Exercise requirements:
Could you convert the listing below, from the line containing "Given: Click in the Action group name field" through the end of the listing, both included, into a JSON list of strings with one string per line, skipping blank lines and leaving out the pictures?
++++++
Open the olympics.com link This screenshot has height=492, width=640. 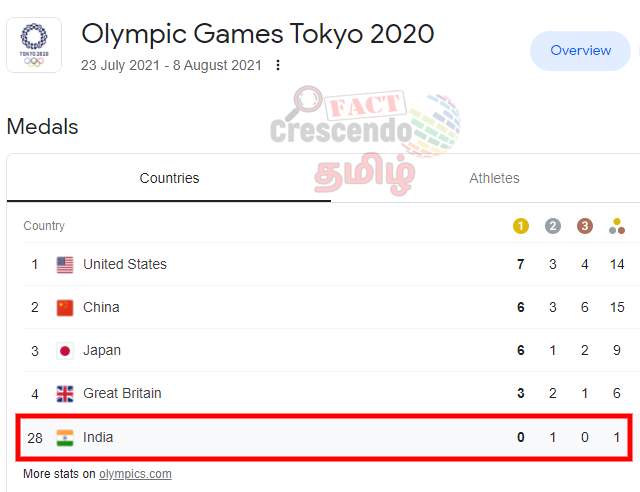point(135,474)
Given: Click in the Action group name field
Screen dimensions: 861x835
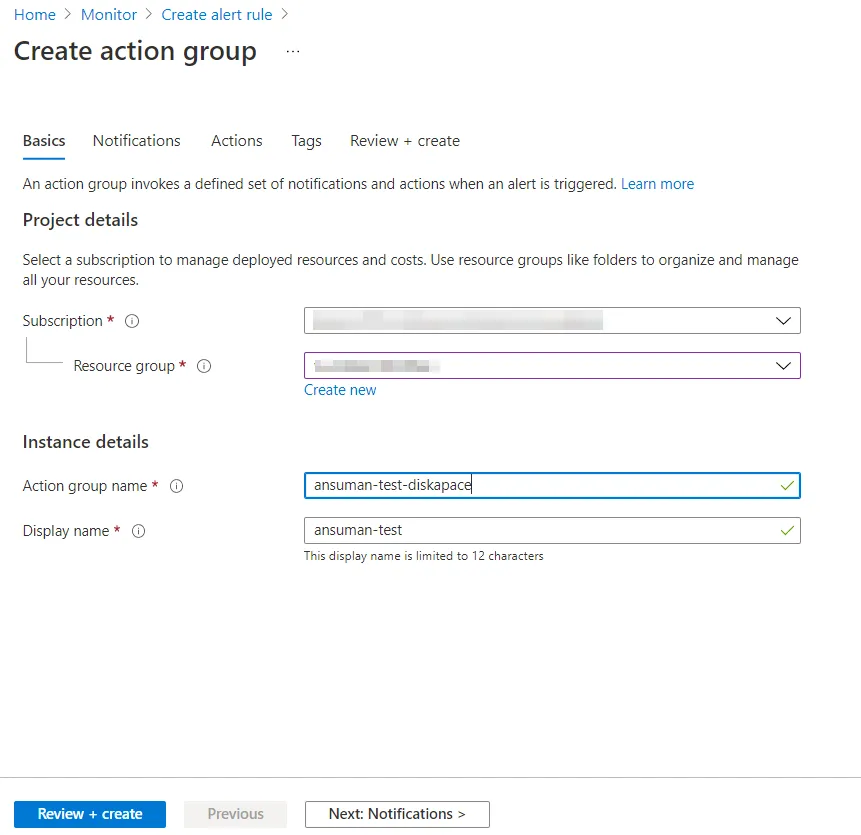Looking at the screenshot, I should click(x=540, y=485).
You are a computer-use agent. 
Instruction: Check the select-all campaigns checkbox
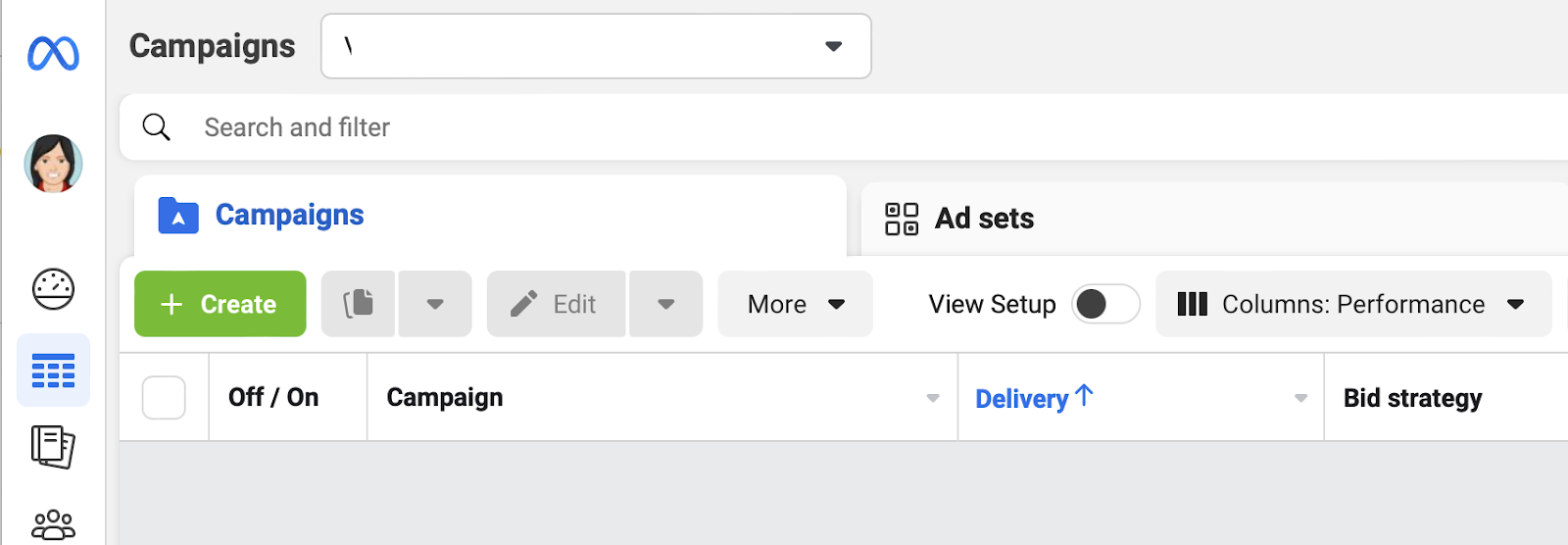tap(164, 398)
++++++
Solved problem:
[
  "Given: Click in the Action group name field",
  "Screen dimensions: 861x835",
  "Looking at the screenshot, I should click(x=540, y=485).",
  "You are a computer-use agent. ",
  "Instruction: Check the select-all campaigns checkbox",
  "tap(164, 398)"
]